As well as these dramatic eroded limestone features. One of which i climb to get a better view of the colony.

 

Thus. However the fly in the ointment is that i am upwind. And i can tell that they can tell by the way they cock their heads.

 

So i relocate into the dunes, and spend a couple of hours laying quietly observing the comings and goings of seal behavior. I take a particular interest in this character.

 

It spends a lot of time scratching its back. Unfortunately the photos don't convey the way these fascinating creatures move. Which is best described as being like shrink wrapped humans.

 

Oh so cute.

 

Next day i take a side trip to try to get to Sawcut gorge, but its closed "very dangerous" after the earthquake. A road not for the feint of heart, BTW.

 

Then, stopping a night by the Ure River, and on southwards towards Kaikoura. The sea is just wild, and crashing all the way down the coast.

 

Then at Clarence, the start of the earthquake rebuild zone. The 2016 earthquake was second only in size to the 1855 Wairarapa quake. There were two fatalities, a 7m tsunami, and 400 aftershocks M4 or bigger. The current cost estimate to repair this road is 1.4 billion, with a B. For travelers, Clarence brings more gates which are locked and unlocked at 7 each day. And signs saying no stopping (rockfall).

 

After a series of smaller road works, you arrive at Ohau Point. Here are a pair of of big slips that we saw in the news.
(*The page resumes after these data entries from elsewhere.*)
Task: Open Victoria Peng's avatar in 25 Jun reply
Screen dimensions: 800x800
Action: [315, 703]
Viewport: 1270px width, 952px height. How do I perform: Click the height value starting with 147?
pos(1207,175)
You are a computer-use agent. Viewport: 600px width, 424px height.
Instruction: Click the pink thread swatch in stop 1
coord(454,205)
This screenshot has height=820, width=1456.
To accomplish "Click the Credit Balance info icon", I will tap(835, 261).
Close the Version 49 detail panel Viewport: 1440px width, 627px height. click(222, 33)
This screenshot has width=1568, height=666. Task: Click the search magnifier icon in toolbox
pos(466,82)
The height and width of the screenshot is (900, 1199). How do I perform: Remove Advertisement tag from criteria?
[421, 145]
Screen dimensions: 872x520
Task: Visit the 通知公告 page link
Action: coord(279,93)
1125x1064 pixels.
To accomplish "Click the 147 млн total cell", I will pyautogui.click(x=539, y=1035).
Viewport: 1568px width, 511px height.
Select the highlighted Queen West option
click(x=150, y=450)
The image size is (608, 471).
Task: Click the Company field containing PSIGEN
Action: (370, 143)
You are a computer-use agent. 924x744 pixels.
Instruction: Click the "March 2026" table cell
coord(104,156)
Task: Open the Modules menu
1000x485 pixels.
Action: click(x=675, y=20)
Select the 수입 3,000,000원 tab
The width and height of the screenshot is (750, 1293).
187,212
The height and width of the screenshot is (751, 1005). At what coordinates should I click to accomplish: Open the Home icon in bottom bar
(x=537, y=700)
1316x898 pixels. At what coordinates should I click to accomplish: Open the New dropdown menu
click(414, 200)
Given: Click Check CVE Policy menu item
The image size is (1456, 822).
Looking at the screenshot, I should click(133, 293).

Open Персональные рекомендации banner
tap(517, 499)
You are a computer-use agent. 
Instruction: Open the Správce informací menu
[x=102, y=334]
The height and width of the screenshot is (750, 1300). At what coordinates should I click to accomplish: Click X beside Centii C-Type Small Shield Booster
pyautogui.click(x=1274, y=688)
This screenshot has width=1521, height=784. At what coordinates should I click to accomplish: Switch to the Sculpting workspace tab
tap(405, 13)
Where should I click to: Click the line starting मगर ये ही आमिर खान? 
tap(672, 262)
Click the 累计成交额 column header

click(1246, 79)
Sea level lifted 7m by the quake. 8000 truck loads of material removed.

 

If you have good eyes you'll see the abseilers at work, dislodging loose material and securing netting. This is the very top of the previous photo, 180m above the sea. That is what i call a day at the office.

 

The seals are slowly returning to their homes here, and the construction workers are using a variety of fences to try to keep them out of harms way. They seem unusually alert in this picture, but that's probably not surprising, given the activity level.

 

And a couple of photos of the range of techniques they've used to stabilize the cliffs. Five tonne concrete lego blocks, rock mesh baskets, nets, shipping containers Christchurch style, all sorts.

 

But after all the temporary work needed to get the road open, they still basically need to build one long new sea wall, and that work is now underway as you can see here. Their plan is to use the new land that was uplifted to build a new road further out from the slip, and use the old road as a kind of moat to catch rocks.

 

And after several long stop and gos, where the road crews have clearly been instructed to wave, you come out the other side at Maungamanu.

 

Having been vehicle bound, myself and just about everyone else gets out for a stretch. The rocky coast lets up to some beaches south of Hapuku.

 

The surf is still pounding it. Waves that are two or three story's high, like nothing you have ever seen.

 

Despite the cooling weather Kaikoura is still quite the tourist hot spot. So skipping onward into the next construction zone, around Goose Bay.

 

More stop and go... More nets... More no stopping. Then over the Hundalees. Which has a half dozen places where a part lane has slumped away similar to the Takaka Hill.

 

Which transports you back into Canterbury, complete with its dairy induced greenness.

 

I have a few last spots to check out, starting with a quick visit to the Hurunui river mouth.

 

Then finally in search of the Kaikoura Coast perfect beach, a little map work turned up a promising candidate. Dead end, long dusty road, (hey no sweat), isolated, desolate, wild windy and dramatic, no houses, no traffic, not another soul for miles (almost). Where? Well those with a bit of their own inner explorer should have no trouble locating it from my (non) description.

 

And the best thing of all, the new day brings, a new day. New light. New things to explore.